TASK INSTRUCTIONS:
Lines from the one containing "Felix Klinck (525, 728)" through the last line of the data are to be returned exactly, both ends included, minus any pictures.
++++ THE DATA ++++
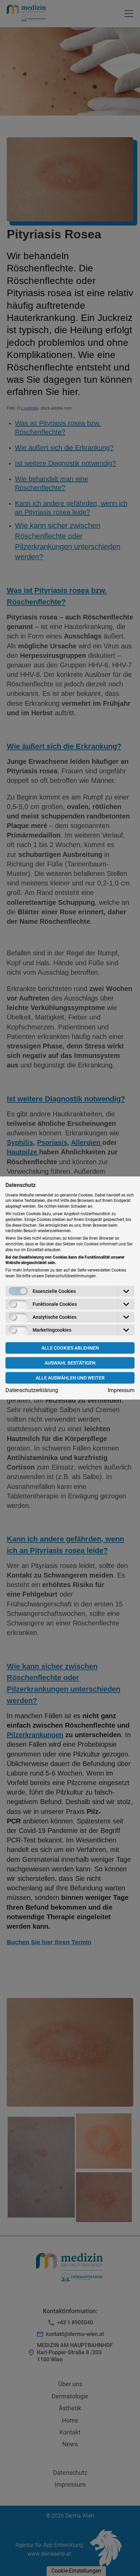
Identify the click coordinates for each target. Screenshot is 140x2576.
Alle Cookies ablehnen (70, 1348)
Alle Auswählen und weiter (70, 1378)
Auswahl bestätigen (70, 1363)
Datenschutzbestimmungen (70, 1276)
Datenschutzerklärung (31, 1390)
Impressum (121, 1390)
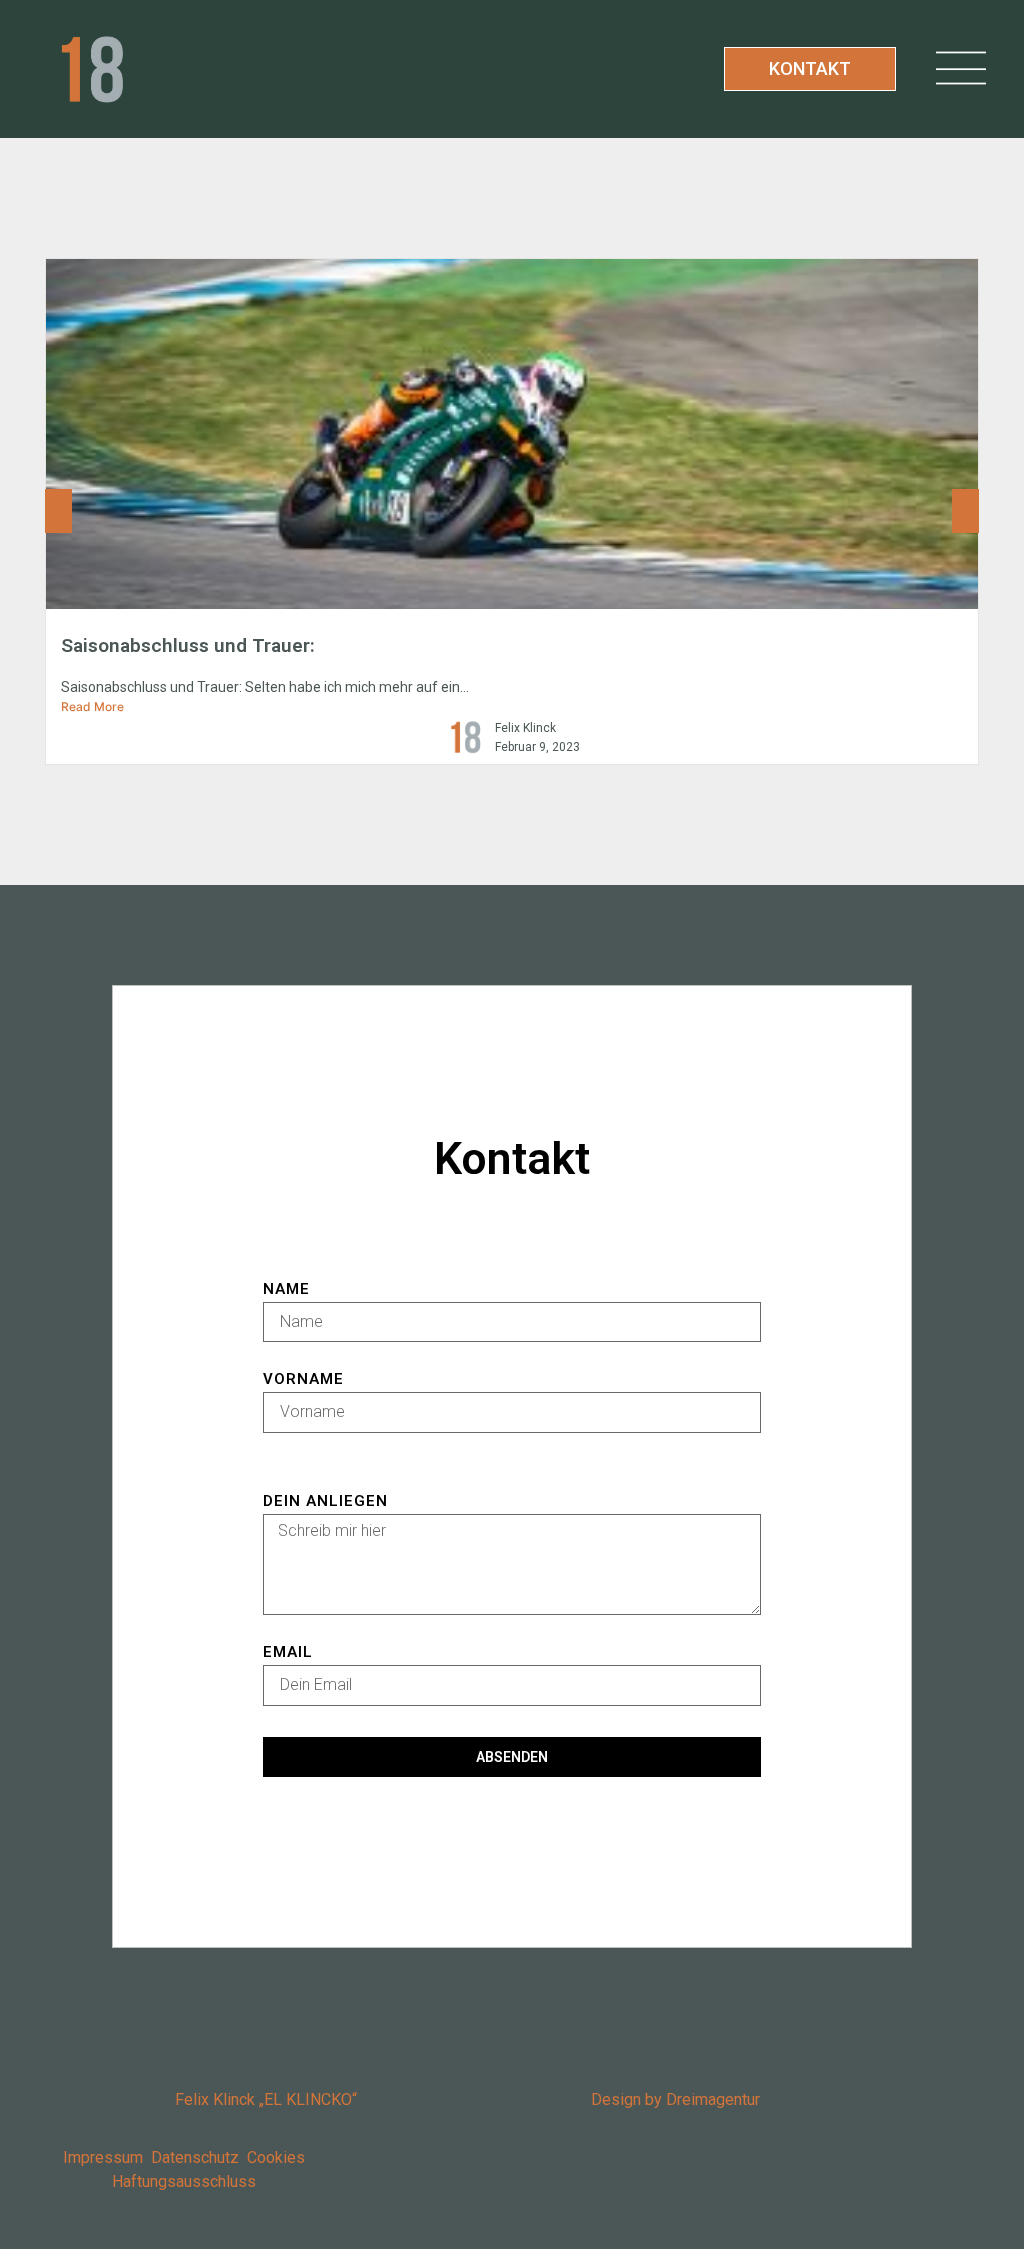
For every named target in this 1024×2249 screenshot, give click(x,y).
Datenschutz (195, 2157)
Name (286, 1290)
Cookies (276, 2157)
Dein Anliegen (325, 1502)
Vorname (303, 1380)
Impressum (107, 2157)
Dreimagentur (713, 2099)
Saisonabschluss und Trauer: (188, 645)
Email (288, 1653)
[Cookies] (245, 2157)
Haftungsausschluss (184, 2181)
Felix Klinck (525, 728)
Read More (92, 706)
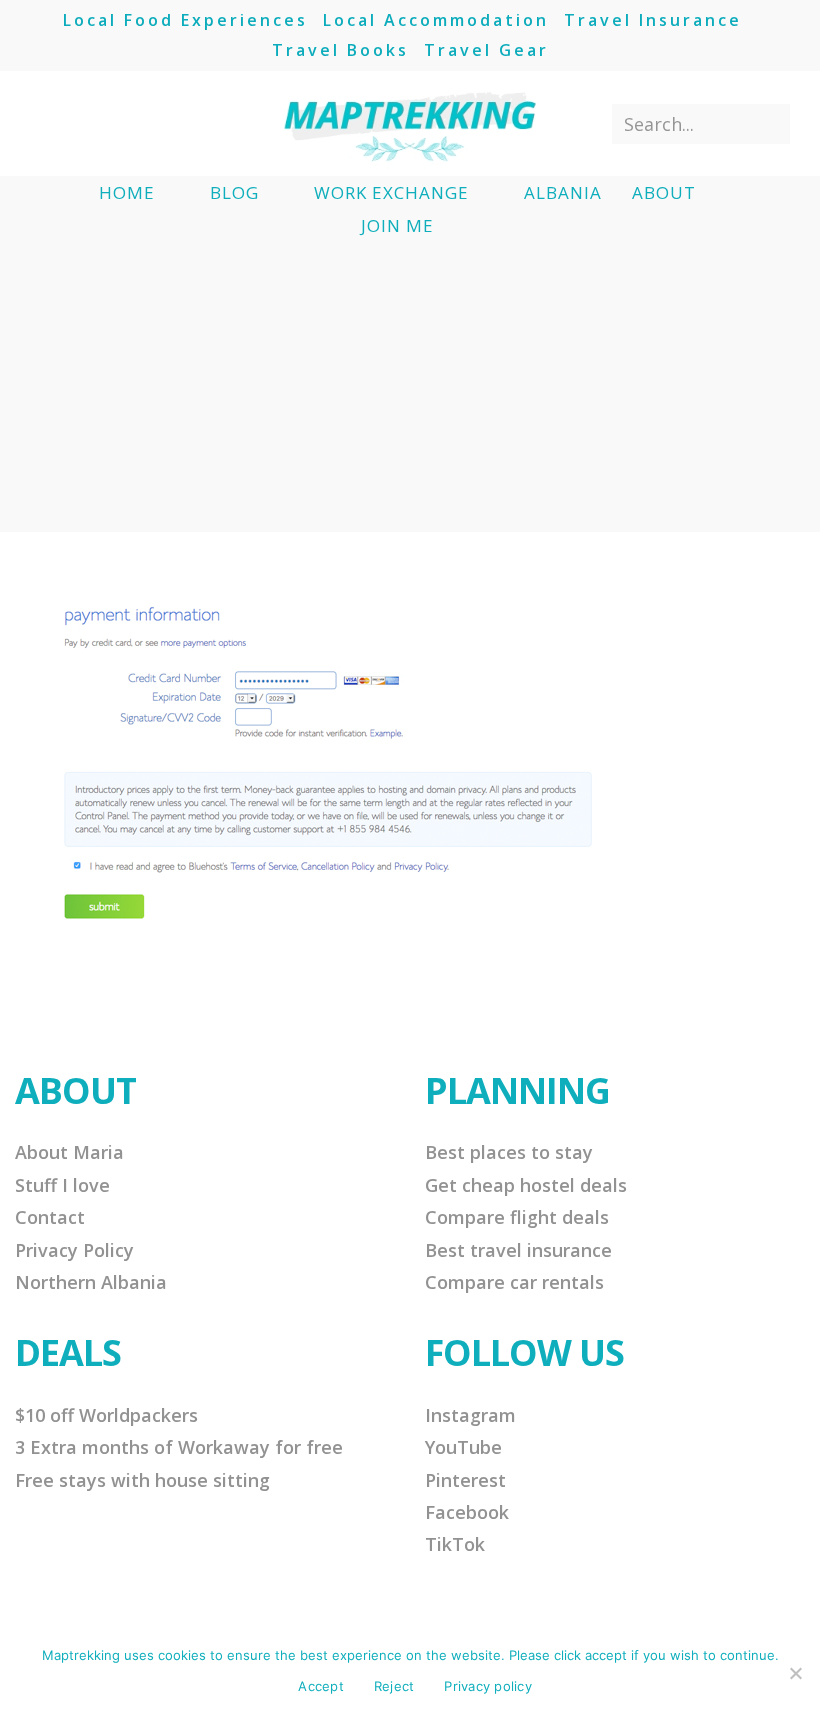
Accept (321, 1686)
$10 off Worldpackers (106, 1415)
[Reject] (795, 1673)
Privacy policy (488, 1686)
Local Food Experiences (185, 20)
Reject (394, 1686)
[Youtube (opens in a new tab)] (145, 123)
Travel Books (340, 50)
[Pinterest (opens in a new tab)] (79, 123)
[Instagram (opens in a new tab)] (112, 123)
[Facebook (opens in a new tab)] (46, 123)
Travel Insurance (653, 20)
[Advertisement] (410, 392)
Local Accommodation (436, 20)
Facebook (467, 1512)
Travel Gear (486, 50)
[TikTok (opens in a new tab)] (178, 123)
++++
REPLY TO THE TASK:
Felix Klinck (525, 728)
Read More (92, 706)
Accept (321, 1686)
$10 off Worldpackers (106, 1415)
[Reject] (795, 1673)
Privacy policy (488, 1686)
Local Food Experiences (185, 20)
Reject (394, 1686)
[Youtube (opens in a new tab)] (145, 123)
Travel Books (340, 50)
[Pinterest (opens in a new tab)] (79, 123)
[Instagram (opens in a new tab)] (112, 123)
[Facebook (opens in a new tab)] (46, 123)
Travel Insurance (653, 20)
[Advertisement] (410, 392)
Local Accommodation (436, 20)
Facebook (467, 1512)
Travel Gear (486, 50)
[TikTok (opens in a new tab)] (178, 123)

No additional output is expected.